Pertama, Bab XVI KUHP tentang penghinaan atau defamation atau
belediging, dinyatakan dalam pasal 319 KUHP.
Kedua, adalah kejahtan-kejahatan pencurian, pemerasan dan pengancaman
serta penggelapan, dinyatakan dalam pasal 367 KUHP terkait pencurian
dalam keluarga.
Ketiga, kejahatan terhadap kesusilaan, yakni perzinahan. Dinyatakan
dalam pasal 284 ayat (2) KUHP.
11) Delik Sederhana dan Delik Terkualifikasi
Delik sederhana atau eenvoudige delic adalah delik dalam bentuk
pokok sebagaimana dirumuskan oleh pembentuk undang-undang. Yang
termasuk dalam delik sederhana adalah pasal 372 KUHP tentang
penggelapan.
Sedangkan delik-delik terkualifikasi atau gequalificeerde delic adalah
delik-delik dengan pemberatan karena keadaan-keadaan tertentu. Yang
termasuk delik terkualifikasi adalah pasal 374 KUHP.
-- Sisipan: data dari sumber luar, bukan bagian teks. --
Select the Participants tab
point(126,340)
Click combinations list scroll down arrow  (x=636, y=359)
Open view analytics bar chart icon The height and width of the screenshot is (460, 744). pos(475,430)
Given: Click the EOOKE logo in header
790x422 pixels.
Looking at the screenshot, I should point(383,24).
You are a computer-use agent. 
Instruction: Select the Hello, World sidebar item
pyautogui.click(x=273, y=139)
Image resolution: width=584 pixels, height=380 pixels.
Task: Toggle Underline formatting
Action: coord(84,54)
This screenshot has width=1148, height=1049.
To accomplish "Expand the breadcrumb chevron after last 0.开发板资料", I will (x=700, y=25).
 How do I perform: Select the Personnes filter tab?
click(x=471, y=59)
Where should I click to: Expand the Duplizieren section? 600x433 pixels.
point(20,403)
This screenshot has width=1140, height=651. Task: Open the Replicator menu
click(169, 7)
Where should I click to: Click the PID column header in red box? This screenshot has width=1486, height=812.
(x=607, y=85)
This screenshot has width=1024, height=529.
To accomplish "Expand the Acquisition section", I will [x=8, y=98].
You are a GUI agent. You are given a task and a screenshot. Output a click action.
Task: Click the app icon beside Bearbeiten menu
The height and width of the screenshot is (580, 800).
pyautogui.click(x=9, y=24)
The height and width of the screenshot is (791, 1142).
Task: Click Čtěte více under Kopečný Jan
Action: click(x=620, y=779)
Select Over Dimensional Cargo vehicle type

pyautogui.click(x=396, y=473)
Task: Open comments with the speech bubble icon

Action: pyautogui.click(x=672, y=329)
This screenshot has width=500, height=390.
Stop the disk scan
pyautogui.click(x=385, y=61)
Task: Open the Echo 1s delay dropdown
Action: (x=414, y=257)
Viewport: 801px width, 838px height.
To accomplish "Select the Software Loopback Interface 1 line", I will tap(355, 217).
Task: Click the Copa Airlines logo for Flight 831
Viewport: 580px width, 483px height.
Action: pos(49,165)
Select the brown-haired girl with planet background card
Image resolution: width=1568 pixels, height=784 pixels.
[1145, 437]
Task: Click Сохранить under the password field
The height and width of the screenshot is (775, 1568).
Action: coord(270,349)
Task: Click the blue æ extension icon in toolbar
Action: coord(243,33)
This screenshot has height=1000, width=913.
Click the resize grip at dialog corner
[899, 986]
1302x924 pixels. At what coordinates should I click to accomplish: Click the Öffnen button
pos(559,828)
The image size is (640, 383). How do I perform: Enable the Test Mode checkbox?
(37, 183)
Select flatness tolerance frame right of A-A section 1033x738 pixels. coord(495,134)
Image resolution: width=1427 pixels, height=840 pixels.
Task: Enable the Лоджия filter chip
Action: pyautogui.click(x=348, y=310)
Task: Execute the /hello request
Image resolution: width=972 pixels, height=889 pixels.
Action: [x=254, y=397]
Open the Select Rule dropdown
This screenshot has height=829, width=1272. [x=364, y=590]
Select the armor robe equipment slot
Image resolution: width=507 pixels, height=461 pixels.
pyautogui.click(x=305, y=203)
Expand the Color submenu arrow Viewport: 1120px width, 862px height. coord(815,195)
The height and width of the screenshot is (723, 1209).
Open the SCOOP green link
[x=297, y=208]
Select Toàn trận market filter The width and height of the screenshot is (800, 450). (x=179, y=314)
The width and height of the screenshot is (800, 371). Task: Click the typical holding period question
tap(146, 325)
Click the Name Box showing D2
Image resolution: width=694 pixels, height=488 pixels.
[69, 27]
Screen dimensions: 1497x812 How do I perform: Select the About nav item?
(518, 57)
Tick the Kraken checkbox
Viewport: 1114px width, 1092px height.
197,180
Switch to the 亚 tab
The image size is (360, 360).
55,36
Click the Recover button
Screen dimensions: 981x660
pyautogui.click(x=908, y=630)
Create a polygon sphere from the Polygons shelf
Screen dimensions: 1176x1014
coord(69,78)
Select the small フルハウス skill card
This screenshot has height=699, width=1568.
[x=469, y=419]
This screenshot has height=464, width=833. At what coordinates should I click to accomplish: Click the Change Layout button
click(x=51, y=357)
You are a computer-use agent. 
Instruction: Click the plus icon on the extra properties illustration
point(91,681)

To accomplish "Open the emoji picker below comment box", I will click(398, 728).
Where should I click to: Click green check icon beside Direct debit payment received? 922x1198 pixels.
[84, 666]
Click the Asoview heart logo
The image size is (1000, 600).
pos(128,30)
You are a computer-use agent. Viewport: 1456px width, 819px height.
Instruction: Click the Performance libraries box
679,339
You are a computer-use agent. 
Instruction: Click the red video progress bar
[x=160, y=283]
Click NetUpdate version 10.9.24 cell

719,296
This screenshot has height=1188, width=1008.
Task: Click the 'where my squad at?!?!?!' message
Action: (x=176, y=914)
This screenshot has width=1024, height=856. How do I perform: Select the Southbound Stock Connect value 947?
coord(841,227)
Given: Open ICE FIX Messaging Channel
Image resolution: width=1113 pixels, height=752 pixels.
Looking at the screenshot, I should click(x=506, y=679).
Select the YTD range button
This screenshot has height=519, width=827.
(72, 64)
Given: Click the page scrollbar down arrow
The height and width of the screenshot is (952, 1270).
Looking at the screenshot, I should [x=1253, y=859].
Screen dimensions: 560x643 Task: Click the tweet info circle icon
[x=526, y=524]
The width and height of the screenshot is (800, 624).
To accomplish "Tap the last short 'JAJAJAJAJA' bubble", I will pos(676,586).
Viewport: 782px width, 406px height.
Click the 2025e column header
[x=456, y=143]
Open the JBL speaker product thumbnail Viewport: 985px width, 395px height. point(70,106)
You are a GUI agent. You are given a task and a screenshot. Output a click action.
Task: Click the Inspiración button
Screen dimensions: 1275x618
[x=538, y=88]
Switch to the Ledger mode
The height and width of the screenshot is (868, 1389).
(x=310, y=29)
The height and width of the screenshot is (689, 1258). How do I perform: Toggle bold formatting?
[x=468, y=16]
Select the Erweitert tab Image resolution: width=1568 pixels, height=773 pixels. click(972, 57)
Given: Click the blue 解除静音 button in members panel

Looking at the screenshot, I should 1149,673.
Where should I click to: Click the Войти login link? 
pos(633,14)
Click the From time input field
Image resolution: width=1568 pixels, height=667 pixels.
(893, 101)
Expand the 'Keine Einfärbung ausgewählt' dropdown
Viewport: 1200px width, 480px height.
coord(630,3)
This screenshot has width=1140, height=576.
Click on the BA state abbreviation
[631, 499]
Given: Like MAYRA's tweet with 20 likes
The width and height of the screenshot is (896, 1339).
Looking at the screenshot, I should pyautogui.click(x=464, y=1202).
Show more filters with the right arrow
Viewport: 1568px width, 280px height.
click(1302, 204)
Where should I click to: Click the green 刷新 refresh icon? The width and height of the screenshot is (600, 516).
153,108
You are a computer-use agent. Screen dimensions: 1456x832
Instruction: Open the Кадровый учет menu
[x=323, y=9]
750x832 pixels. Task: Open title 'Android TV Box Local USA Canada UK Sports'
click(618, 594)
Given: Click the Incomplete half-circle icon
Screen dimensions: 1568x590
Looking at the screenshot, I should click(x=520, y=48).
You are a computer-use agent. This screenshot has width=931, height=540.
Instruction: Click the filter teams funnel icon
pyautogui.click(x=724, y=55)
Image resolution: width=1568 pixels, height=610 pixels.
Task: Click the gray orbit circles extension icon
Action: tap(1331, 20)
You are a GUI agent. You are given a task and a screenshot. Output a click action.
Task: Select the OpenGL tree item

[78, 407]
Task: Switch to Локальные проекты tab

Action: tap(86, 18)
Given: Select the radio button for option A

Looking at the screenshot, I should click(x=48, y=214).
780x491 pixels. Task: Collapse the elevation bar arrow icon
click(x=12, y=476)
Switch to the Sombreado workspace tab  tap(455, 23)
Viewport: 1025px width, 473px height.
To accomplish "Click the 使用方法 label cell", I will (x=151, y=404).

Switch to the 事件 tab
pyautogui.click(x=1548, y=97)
12) Delik Kesengajaan dan Delik Kealpaan
Sengaja atau ozet atau dolus dan alpa atau schuld atau culpa adalah
bentuk-bentuk kesalahan dalam hukum pidana.
Delik kesengajaan menghendaki bentuk kesalahan berupa kesenjangan
dalam rumusan delik.
Sedangkan delik kealpaan menghendaki bentuk kesalahan berpa kealpaan
dalam rumusan delik.
Biasanya bentuk kesalahan selalu dinyatakan secara eksplisit dalam
rumusan delik. Namun ada kalanya, pembentuk undang-undang tidak
mencantumkan bentuk kesalahan dalam rumusan delik secara tegas.